Statement from Sarah Kate Ellis, President and CEO of GLAAD:
"There is a human rights crisis in the state of Texas. As a result of the 2023 legislative session and other regressive efforts, LGBTQ citizens from across the Lone Star State are forced to openly wonder if they can access necessities such as health care, inclusive education, creative freedoms and more. The governor and other leaders are failing in their basic responsibilities to keep all Texans safe and free. Discrimination against LGBTQ Texans, especially in the transgender community, is of international concern. We stand with our partners in Texas and nationwide in ensuring our concerns are heard by the United Nations and to urge all voices to speak up and act to protect LGBTQ Texans from state-sponsored misinformation, discrimination and violence."
In a December 2023 report [ tbinternet.ohchr.org/_layouts/15/treatybodyexternal/Download.aspx ] on the state of human rights in the United States, the UN Human Rights Committee said:
"While noting the various legislative and policy initiatives adopted at the Federal level, the [Human Rights] Committee is concerned at the increase of state legislation that severely restricts the rights of persons based on their sexual orientation or gender identity, such as laws that, inter alia, ban and, in some instances, criminalize gender-affirming health care for transgender persons; forbid transgender individuals from using restrooms or from participating in school sports that corresponds with their gender identity; and limit discussions on sexual orientation and gender identity issues in schools."
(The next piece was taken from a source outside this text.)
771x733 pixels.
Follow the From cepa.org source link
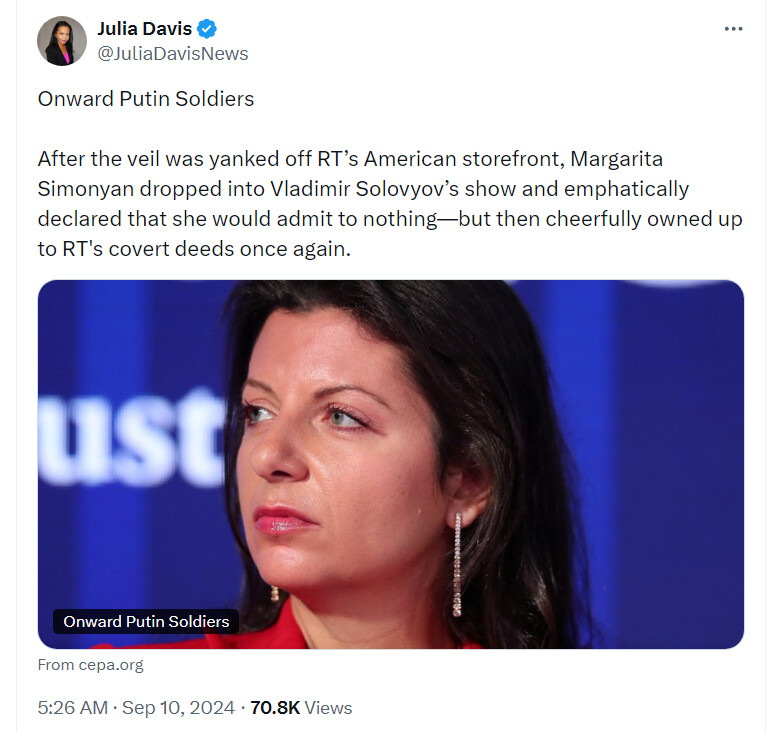coord(90,665)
Statement from the website [ tinyurl.com/mryvybc8 ] of the Independent Expert of Sexual Orientation and Gender Identity:
"Discriminatory laws and socio-cultural norms continue to marginalize and exclude lesbian, gay, bisexual, trans and gender-diverse persons from education, health care, housing, employment and occupation, and other sectors. This environment of exclusion lends itself to violence and discrimination. Exclusion also leads to inequality of opportunity and of access to resources."
Statement from Melodía Gutiérez, Texas State Director at the Human Rights Campaign:
"By delivering relentless attacks on the rights, dignity, and very existence of LGBTQ+ people for years, lawmakers in Texas are sending a clear message that members of our community are neither welcome nor safe in their state. This is not only creating a dire situation for queer and transgender Texans, but it is also forcing countless families to uproot their lives and flee to other parts of the country so that their children can simply grow up safe as their true selves. This should never be the reality for anyone in the United States. More than ever before, we will continue to activate our coalition, challenge political extremism, and reinforce the fact that LGBTQ+ Americans are fighting back and not going anywhere."
Statement from Ariel Dulitzky, Director of the Human Rights Clinic at the University of Texas School of Law:
"Today is a sad day for Texas. Our state has not satisfied its obligation to safeguard the fundamental pillars of freedom, equality, dignity, and rights enshrined by the Universal Declaration of Human Rights. We hope that with the United Nations' involvement, the rights of LGBTQI+ persons will be fully recognized, respected, and protected in Texas."